(Rows showing where targets appear)
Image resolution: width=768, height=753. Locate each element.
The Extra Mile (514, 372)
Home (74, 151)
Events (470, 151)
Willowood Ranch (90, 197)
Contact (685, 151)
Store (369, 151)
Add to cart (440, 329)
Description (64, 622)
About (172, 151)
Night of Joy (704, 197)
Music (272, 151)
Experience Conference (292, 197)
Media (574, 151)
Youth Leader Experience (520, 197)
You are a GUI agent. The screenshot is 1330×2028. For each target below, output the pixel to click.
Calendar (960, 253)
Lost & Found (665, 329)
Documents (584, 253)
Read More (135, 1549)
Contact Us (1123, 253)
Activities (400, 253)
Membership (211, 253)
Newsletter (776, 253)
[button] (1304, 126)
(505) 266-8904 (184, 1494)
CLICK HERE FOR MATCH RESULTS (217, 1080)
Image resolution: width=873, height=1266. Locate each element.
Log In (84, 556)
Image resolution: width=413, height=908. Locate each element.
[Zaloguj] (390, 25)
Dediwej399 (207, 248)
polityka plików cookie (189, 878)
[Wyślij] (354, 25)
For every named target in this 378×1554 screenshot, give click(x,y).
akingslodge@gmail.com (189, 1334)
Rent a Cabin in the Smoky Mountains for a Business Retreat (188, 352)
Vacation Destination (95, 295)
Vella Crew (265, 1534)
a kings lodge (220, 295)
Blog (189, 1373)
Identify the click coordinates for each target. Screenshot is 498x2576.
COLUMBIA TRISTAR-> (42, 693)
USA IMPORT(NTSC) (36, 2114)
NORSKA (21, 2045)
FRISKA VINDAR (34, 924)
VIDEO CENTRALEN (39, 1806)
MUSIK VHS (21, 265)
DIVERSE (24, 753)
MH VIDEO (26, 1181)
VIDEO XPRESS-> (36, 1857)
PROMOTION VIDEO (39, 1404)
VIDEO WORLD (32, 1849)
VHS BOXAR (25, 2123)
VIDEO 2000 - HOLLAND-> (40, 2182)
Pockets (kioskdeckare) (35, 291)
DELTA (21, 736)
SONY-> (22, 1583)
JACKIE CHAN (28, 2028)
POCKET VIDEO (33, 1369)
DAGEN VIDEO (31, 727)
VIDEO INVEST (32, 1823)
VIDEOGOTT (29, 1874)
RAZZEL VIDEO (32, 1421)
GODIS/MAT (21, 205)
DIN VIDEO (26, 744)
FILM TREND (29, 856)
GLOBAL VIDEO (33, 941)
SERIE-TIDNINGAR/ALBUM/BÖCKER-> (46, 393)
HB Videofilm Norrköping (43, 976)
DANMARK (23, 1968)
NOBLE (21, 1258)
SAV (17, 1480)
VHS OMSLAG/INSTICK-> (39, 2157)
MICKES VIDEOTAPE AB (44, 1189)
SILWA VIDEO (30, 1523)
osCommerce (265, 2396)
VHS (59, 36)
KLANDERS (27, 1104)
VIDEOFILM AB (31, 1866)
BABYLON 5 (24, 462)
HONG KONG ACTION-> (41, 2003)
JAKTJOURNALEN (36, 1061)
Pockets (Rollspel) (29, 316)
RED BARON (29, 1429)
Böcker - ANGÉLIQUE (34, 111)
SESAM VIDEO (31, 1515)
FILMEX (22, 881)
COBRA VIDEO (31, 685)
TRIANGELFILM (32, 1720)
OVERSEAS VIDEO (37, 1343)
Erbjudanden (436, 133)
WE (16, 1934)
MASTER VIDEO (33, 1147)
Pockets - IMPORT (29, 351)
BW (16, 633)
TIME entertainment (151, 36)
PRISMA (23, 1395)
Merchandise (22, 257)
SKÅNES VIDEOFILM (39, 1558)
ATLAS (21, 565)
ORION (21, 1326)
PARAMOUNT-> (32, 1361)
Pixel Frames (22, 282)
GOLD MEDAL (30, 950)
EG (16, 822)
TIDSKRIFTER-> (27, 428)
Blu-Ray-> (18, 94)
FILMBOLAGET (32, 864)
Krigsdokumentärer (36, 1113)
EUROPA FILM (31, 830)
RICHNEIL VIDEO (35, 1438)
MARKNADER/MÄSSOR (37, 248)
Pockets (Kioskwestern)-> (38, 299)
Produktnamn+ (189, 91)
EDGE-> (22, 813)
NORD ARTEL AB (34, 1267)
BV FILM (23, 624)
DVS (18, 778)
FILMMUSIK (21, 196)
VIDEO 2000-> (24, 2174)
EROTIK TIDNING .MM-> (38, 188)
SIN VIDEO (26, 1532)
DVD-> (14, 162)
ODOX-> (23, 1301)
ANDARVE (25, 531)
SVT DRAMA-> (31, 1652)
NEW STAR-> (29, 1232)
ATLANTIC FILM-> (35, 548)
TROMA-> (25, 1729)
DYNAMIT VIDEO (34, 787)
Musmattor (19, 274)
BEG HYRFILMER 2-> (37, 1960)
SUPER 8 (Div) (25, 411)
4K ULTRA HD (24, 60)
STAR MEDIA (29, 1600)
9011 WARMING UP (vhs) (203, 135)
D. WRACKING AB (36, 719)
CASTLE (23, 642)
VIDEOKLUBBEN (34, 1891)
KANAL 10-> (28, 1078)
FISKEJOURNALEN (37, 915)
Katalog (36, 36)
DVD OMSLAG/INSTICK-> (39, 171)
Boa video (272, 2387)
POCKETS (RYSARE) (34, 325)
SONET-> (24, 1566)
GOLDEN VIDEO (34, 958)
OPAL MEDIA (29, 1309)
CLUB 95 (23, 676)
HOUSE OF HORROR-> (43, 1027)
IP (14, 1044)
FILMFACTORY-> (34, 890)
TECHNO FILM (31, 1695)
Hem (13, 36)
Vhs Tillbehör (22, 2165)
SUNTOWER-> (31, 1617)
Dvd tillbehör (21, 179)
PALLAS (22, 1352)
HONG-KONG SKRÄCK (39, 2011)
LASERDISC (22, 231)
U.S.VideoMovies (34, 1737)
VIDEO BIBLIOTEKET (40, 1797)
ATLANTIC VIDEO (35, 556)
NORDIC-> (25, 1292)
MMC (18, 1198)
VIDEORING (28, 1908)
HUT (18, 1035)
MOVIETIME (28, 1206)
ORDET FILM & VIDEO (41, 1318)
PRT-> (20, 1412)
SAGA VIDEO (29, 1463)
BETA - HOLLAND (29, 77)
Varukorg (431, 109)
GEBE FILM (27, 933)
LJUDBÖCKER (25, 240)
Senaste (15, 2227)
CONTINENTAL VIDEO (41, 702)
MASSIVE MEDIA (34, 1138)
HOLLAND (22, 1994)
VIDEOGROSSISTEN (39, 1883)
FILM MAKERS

→ **Directive**
Can you edit the records above so that every "Locate each element" reads "Find each target", leaving all else unchanged?

→ **Result below**
Image resolution: width=768, height=753. Find each target.
The Extra Mile (514, 372)
Home (74, 151)
Events (470, 151)
Willowood Ranch (90, 197)
Contact (685, 151)
Store (369, 151)
Add to cart (440, 329)
Description (64, 622)
About (172, 151)
Night of Joy (704, 197)
Music (272, 151)
Experience Conference (292, 197)
Media (574, 151)
Youth Leader Experience (520, 197)
You are a GUI agent. The screenshot is 1330×2028. For each target below, output the pixel to click.
Calendar (960, 253)
Lost & Found (665, 329)
Documents (584, 253)
Read More (135, 1549)
Contact Us (1123, 253)
Activities (400, 253)
Membership (211, 253)
Newsletter (776, 253)
[button] (1304, 126)
(505) 266-8904 (184, 1494)
CLICK HERE FOR MATCH RESULTS (217, 1080)
Image resolution: width=873, height=1266. Find each target.
Log In (84, 556)
Image resolution: width=413, height=908. Find each target.
[Zaloguj] (390, 25)
Dediwej399 (207, 248)
polityka plików cookie (189, 878)
[Wyślij] (354, 25)
For every named target in this 378×1554 screenshot, give click(x,y).
akingslodge@gmail.com (189, 1334)
Rent a Cabin in the Smoky Mountains for a Business Retreat (188, 352)
Vacation Destination (95, 295)
Vella Crew (265, 1534)
a kings lodge (220, 295)
Blog (189, 1373)
Identify the click coordinates for each target. Screenshot is 498x2576.
COLUMBIA TRISTAR-> (42, 693)
USA IMPORT(NTSC) (36, 2114)
NORSKA (21, 2045)
FRISKA VINDAR (34, 924)
VIDEO CENTRALEN (39, 1806)
MUSIK VHS (21, 265)
DIVERSE (24, 753)
MH VIDEO (26, 1181)
VIDEO XPRESS-> (36, 1857)
PROMOTION VIDEO (39, 1404)
VIDEO WORLD (32, 1849)
VHS BOXAR (25, 2123)
VIDEO 2000 - HOLLAND-> (40, 2182)
Pockets (kioskdeckare) (35, 291)
DELTA (21, 736)
SONY-> (22, 1583)
JACKIE CHAN (28, 2028)
POCKET VIDEO (33, 1369)
DAGEN VIDEO (31, 727)
VIDEO INVEST (32, 1823)
VIDEOGOTT (29, 1874)
RAZZEL VIDEO (32, 1421)
GODIS/MAT (21, 205)
DIN VIDEO (26, 744)
FILM TREND (29, 856)
GLOBAL VIDEO (33, 941)
SERIE-TIDNINGAR/ALBUM/BÖCKER-> (46, 393)
HB Videofilm Norrköping (43, 976)
DANMARK (23, 1968)
NOBLE (21, 1258)
SAV (17, 1480)
VHS OMSLAG/INSTICK-> (39, 2157)
MICKES VIDEOTAPE AB (44, 1189)
SILWA VIDEO (30, 1523)
osCommerce (265, 2396)
VHS (59, 36)
KLANDERS (27, 1104)
VIDEOFILM AB (31, 1866)
BABYLON 5 (24, 462)
HONG KONG ACTION-> (41, 2003)
JAKTJOURNALEN (36, 1061)
Pockets (Rollspel) (29, 316)
RED BARON (29, 1429)
Böcker - ANGÉLIQUE (34, 111)
SESAM VIDEO (31, 1515)
FILMEX (22, 881)
COBRA VIDEO (31, 685)
TRIANGELFILM (32, 1720)
OVERSEAS VIDEO (37, 1343)
Erbjudanden (436, 133)
WE (16, 1934)
MASTER VIDEO (33, 1147)
Pockets - IMPORT (29, 351)
BW (16, 633)
TIME entertainment (151, 36)
PRISMA (23, 1395)
Merchandise (22, 257)
SKÅNES VIDEOFILM (39, 1558)
ATLAS (21, 565)
ORION (21, 1326)
PARAMOUNT-> (32, 1361)
Pixel Frames (22, 282)
GOLD MEDAL (30, 950)
EG (16, 822)
TIDSKRIFTER-> (27, 428)
Blu-Ray-> (18, 94)
FILMBOLAGET (32, 864)
Krigsdokumentärer (36, 1113)
EUROPA FILM (31, 830)
RICHNEIL VIDEO (35, 1438)
MARKNADER/MÄSSOR (37, 248)
Pockets (Kioskwestern)-> (38, 299)
Produktnamn+ (189, 91)
EDGE-> (22, 813)
NORD ARTEL AB (34, 1267)
BV FILM (23, 624)
DVS (18, 778)
FILMMUSIK (21, 196)
VIDEO 2000-> (24, 2174)
EROTIK TIDNING .MM-> (38, 188)
SIN VIDEO (26, 1532)
DVD-> (14, 162)
ODOX-> (23, 1301)
ANDARVE (25, 531)
SVT DRAMA-> (31, 1652)
NEW STAR-> (29, 1232)
ATLANTIC FILM-> (35, 548)
TROMA-> (25, 1729)
DYNAMIT VIDEO (34, 787)
Musmattor (19, 274)
BEG HYRFILMER 2-> (37, 1960)
SUPER 8 (Div) (25, 411)
4K ULTRA HD (24, 60)
STAR MEDIA (29, 1600)
9011 WARMING UP (vhs) (203, 135)
D. WRACKING AB (36, 719)
CASTLE (23, 642)
VIDEOKLUBBEN (34, 1891)
KANAL 10-> (28, 1078)
FISKEJOURNALEN (37, 915)
Katalog (36, 36)
DVD OMSLAG/INSTICK-> (39, 171)
Boa video (272, 2387)
POCKETS (RYSARE) (34, 325)
SONET-> (24, 1566)
GOLDEN VIDEO (34, 958)
OPAL MEDIA (29, 1309)
CLUB 95 (23, 676)
HOUSE OF HORROR-> (43, 1027)
IP (14, 1044)
FILMFACTORY-> (34, 890)
TECHNO FILM (31, 1695)
Hem (13, 36)
Vhs Tillbehör (22, 2165)
SUNTOWER-> (31, 1617)
Dvd tillbehör (21, 179)
PALLAS (22, 1352)
HONG-KONG SKRÄCK (39, 2011)
LASERDISC (22, 231)
U.S.VideoMovies (34, 1737)
VIDEO BIBLIOTEKET (40, 1797)
ATLANTIC VIDEO (35, 556)
NORDIC-> (25, 1292)
MMC (18, 1198)
VIDEORING (28, 1908)
HUT (18, 1035)
MOVIETIME (28, 1206)
ORDET FILM & VIDEO (41, 1318)
PRT-> (20, 1412)
SAGA VIDEO (29, 1463)
BETA - HOLLAND (29, 77)
Varukorg (431, 109)
GEBE FILM (27, 933)
LJUDBÖCKER (25, 240)
Senaste (15, 2227)
CONTINENTAL VIDEO (41, 702)
MASSIVE MEDIA (34, 1138)
HOLLAND (22, 1994)
VIDEOGROSSISTEN (39, 1883)
FILM MAKERS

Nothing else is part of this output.